OpenAI have released a new model called CLIP (blog post) which combines image processing with natural language. It is a classification model that can classify images using previously unknown labels. The labels are potential descriptions for an image.

The model was trained using images from the internet along with their associated description. It has to choose the correct description for the image from a large number of potential descriptions. To solve this problem the model has to learn visual concepts which would correlate with the correct description.

The blog post and results seem really impressive, so I wanted to try it out myself.

Code

from pathlib import Path
from PIL import Image

picture = Image.open(Path("cat.jpg"))
labels = ["a diagram", "a dog", "a cat"]

picture

Code

import torch
import blog.clip.clip as clip

device = "cuda" if torch.cuda.is_available() else "cpu"
model, transform = clip.load("ViT-B/32", device=device)

image = transform(picture).unsqueeze(0).to(device)
text = clip.tokenize(labels).to(device)

with torch.no_grad():
    image_features = model.encode_image(image)
    text_features = model.encode_text(text)
    
    logits_per_image, logits_per_text = model(image, text)
    probs = logits_per_image.softmax(dim=-1).cpu().numpy()

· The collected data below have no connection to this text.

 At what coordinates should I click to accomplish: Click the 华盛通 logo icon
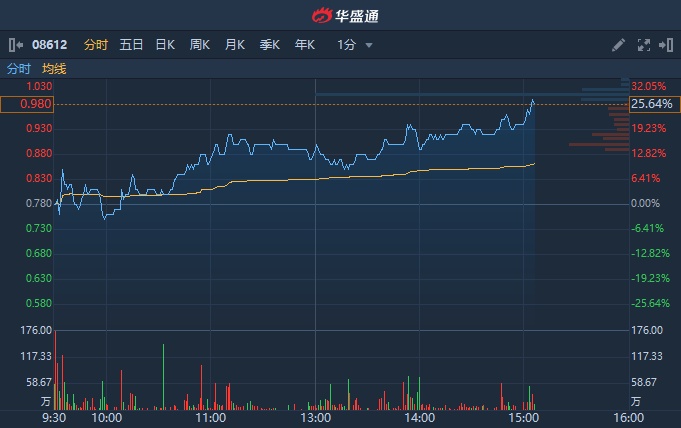click(322, 16)
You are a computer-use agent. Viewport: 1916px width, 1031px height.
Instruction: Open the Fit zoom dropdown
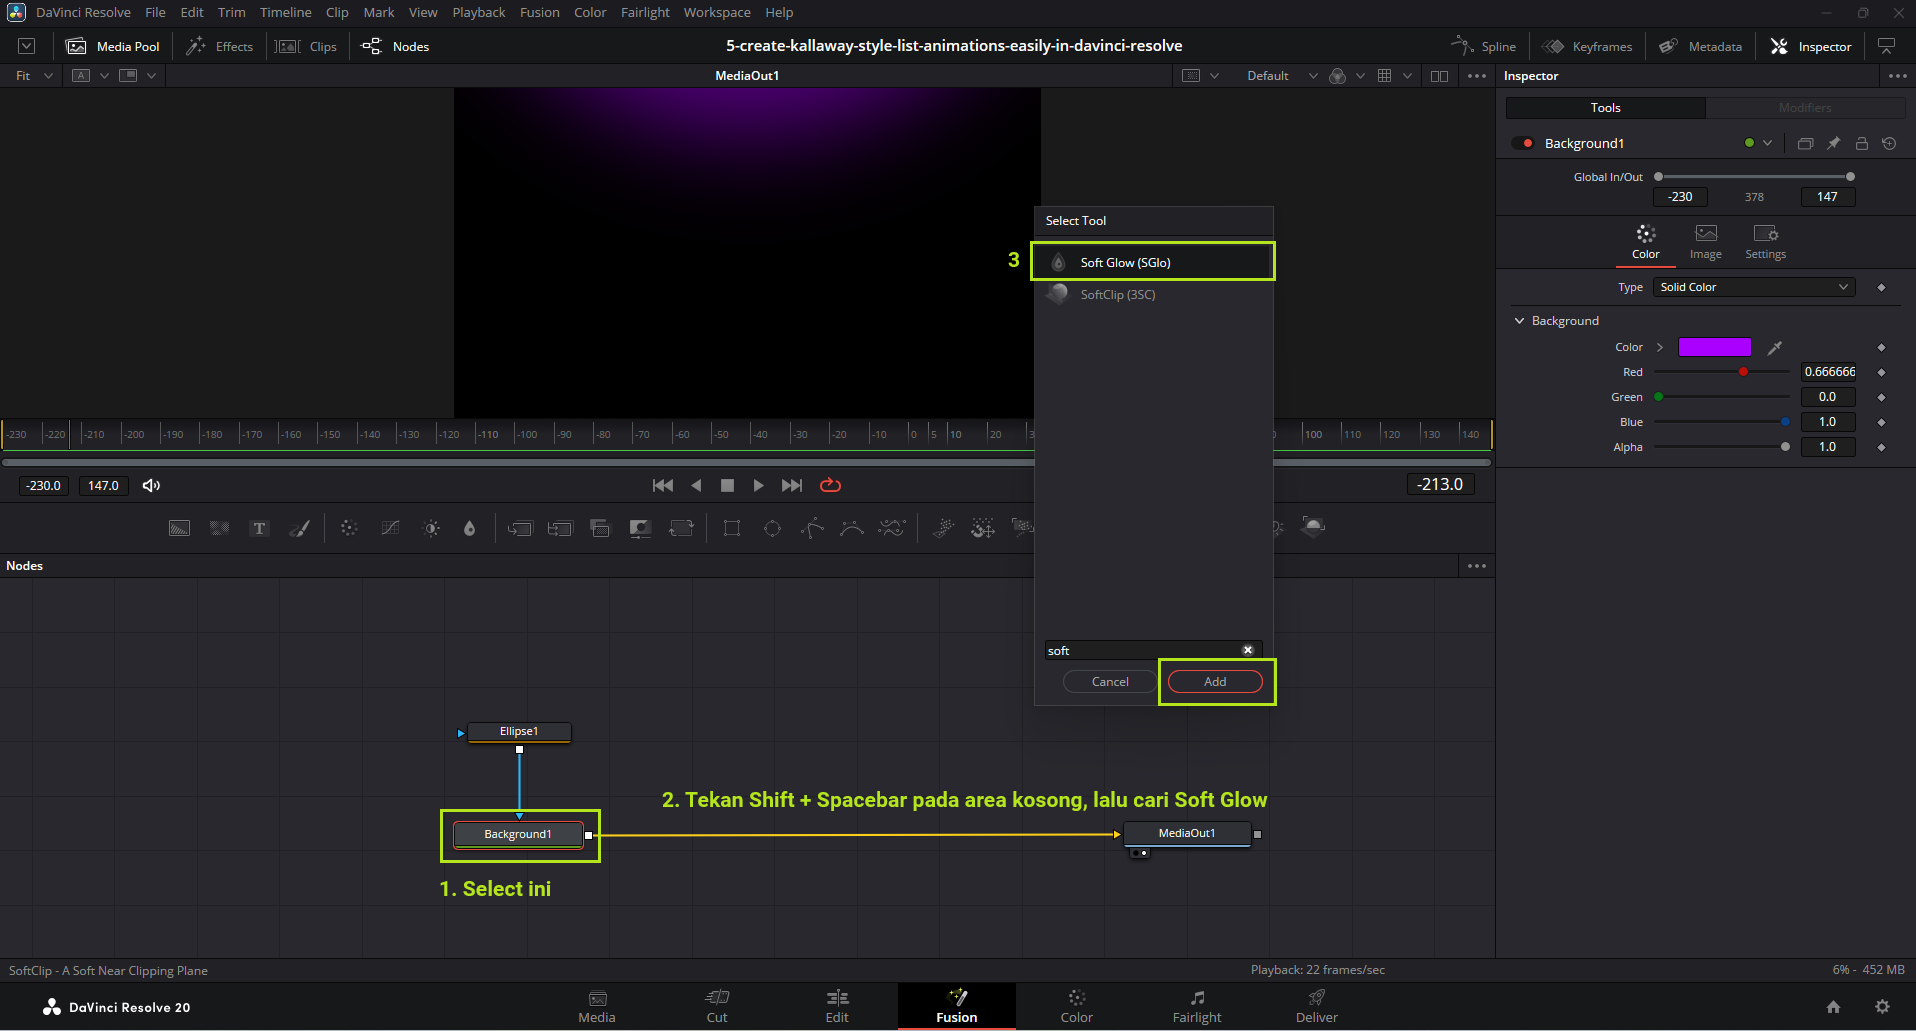coord(34,76)
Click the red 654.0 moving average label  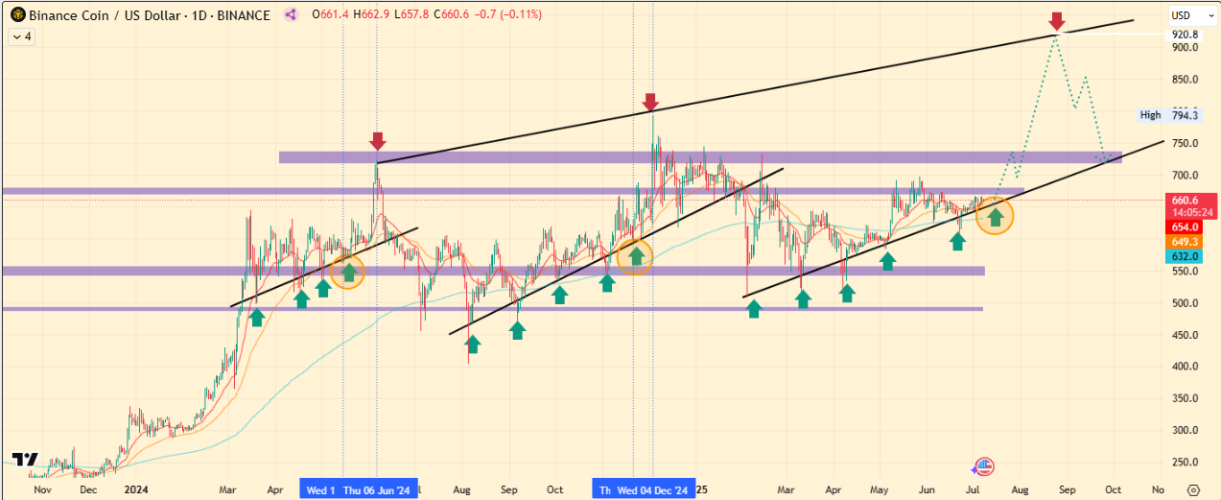click(1186, 227)
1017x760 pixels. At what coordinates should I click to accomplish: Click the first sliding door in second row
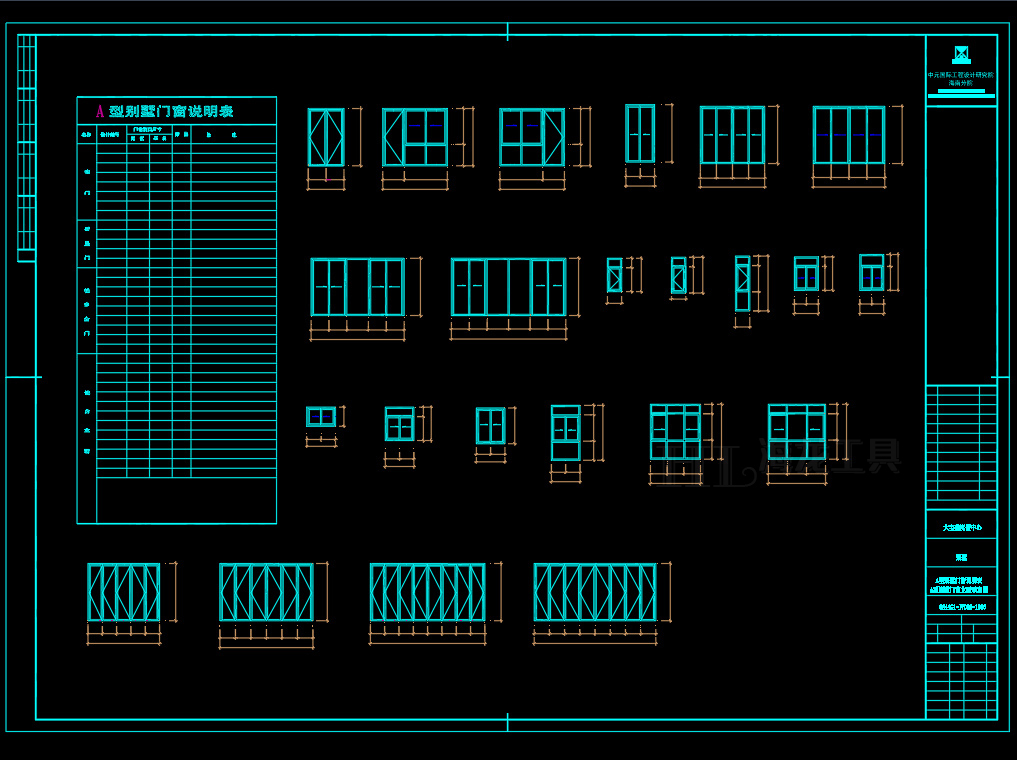[357, 287]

pretty_probabilities = "\n".join(
    f"{label:>16s}: {100 * probability:>5.2f}%"
    for label, probability in sorted(
        zip(labels, probs[0]),
        key=lambda pair: pair[1],
        reverse=True
    )
)
print(pretty_probabilities)

ModuleNotFoundError: No module named 'torchvision'

So it’s a great start.

What I’m interested in now is how well it can handle multi label classification. It’s become late already so I’ll have to try that out another day though.